Premier Prix de violon du CNSM de Paris, Nicolas Dautricourt a remporté bien d'autres succès depuis la fin de ses études musicales, dans divers concours comme sur les scènes françaises et internationales. Il a étudié avec des maîtres tels que Philipp Hirschhorn, Tibor Varga, Miriam Fried ou Hermann Krebbers. Comme il affectionne tout particulièrement la musique de chambre, il a également participé aux master classes du Quatuor Borodine et du Quatuor Hagen. Il joue ici en duo avec Laurent Wagschal : élève dans les classes d’Yvonne Loriod et de Michel Béroff au CNSM de paris, il obtient un Premier Prix de piano. Il a abordé la musique de chambre avec des musiciens comme le violoncelliste Eric-Maria Couturier ou le flûtiste Kazunori Seo. Ces deux jeunes artistes sont lauréats de la fondation Natexis.

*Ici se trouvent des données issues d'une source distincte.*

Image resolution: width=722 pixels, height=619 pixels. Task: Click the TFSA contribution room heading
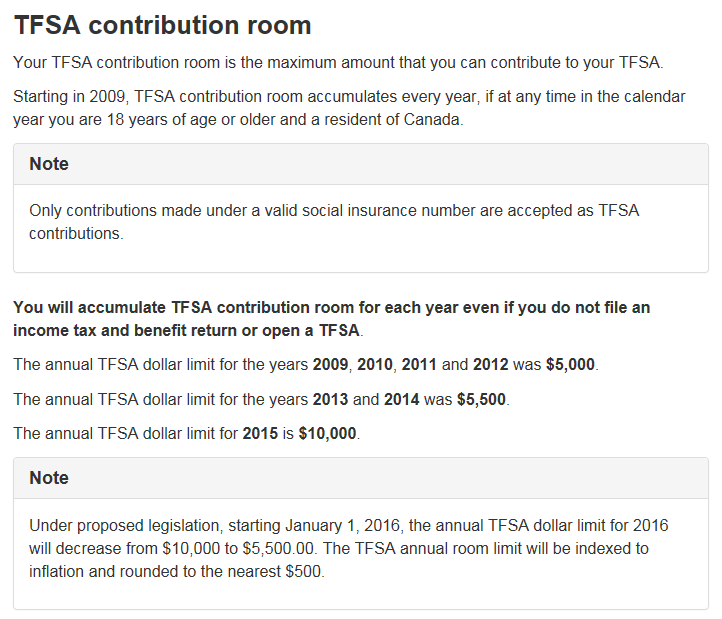pyautogui.click(x=163, y=25)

Les Mythes Op.30, œuvre de maturité écrite entre mars et juin 1915, constituent une grande révolution de la musique pour violon. Toutes les possibilités techniques de l'instrument y sont exploitées, avec invention et virtuosité. On lit également dans ces trois morceaux l'admiration du compositeur pour la modernité française (Debussy, Ravel), et pour Stravinsky. La Fontaine d'Aréthuse est une musique d'atmosphère vibrante qui évoque l'histoire d'une nymphe transformée en source, Narcisse une évocation lyrique – à deux thèmes – du jeune garçon, prisonnier de son image, qui se change en fleur, enfin Dryades et Pan se présente comme un ballet, avec des effets très réussis comme les murmures de la forêt ou les sons de la fameuse flûte du dieu. C'est une interprétation toute en finesse que proposent les jeunes gens, dont Narcisse se caractérise par une inquiétante âpreté, traduction de l'impossible quête de l'autre en soi-même, jusqu'à la chute.

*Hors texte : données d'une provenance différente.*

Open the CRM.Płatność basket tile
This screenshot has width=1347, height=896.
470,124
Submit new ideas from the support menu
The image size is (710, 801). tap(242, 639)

Petite pièce courte écrite pour se détendre entre la Sonate n°2 et la Symphonie n°2 qui l'occupaient à l'époque, la Romance Op.23 est créée le 8 avril 1913, à Varsovie. Elle est jouée ici avec une élégance un rien salonarde qui lui sied comme un gant. Trois caprices de Paganini Op.40 est une adaptation du compositeur, en collaboration avec le violoniste Victor Golberg. Les modifications, par rapport à l'original, vont crescendo du premier au troisième, imposant la propre vision de Szymanowski sur ces pièces souvent brèves. Version brillante et soignée qui invite à la méditation (plage 7).
La lecture de la Sonate en ré mineur Op.9 (1904) s'avère nettement plus tragique, dès l'abord. L'œuvre possède une structure traditionnelle et une écriture encore soumise aux conventions. On y relève beaucoup de références au romantisme tardif et à la musique de César Franck. Aussi le lyrisme est-il parfaitement au rendez-vous. La calme revenu après un premier mouvement tumultueux, Laurent Wagschal introduit le deuxième dans une sonorité légèrement brumeuse, joliment travaillée, tandis que le violon vient poser une sorte d'élégie nonchalante. La véhémence revient dans l'Allegro qui clôt cette page : un peu plus de chair n'aurait pas nuit à l'expressivité du violon.
Les deux pièces formant l'Opus 28 datent de la même année. Le peu de nouveauté harmonique est compensé par une plus encore grande exploration des sonorités du violon. Celui-ci semble décrire des arabesques sur l'arrière-plan impressionniste dessiné par le piano. Les toutes premières mesures du Nocturne sont ici pleines d'un grave suspens. Enfin, c'est avec la Berceuse d'Aitocha Enia Op.52 – une courte et simple mélodie écrite en juillet 1925, chaleureuse et souple, destinée à séduire les tout-petits – que s'achève ce disque, dans un climat que Nicolas Dautricourt et Laurent Wagschal savent rendre exquisément énigmatique.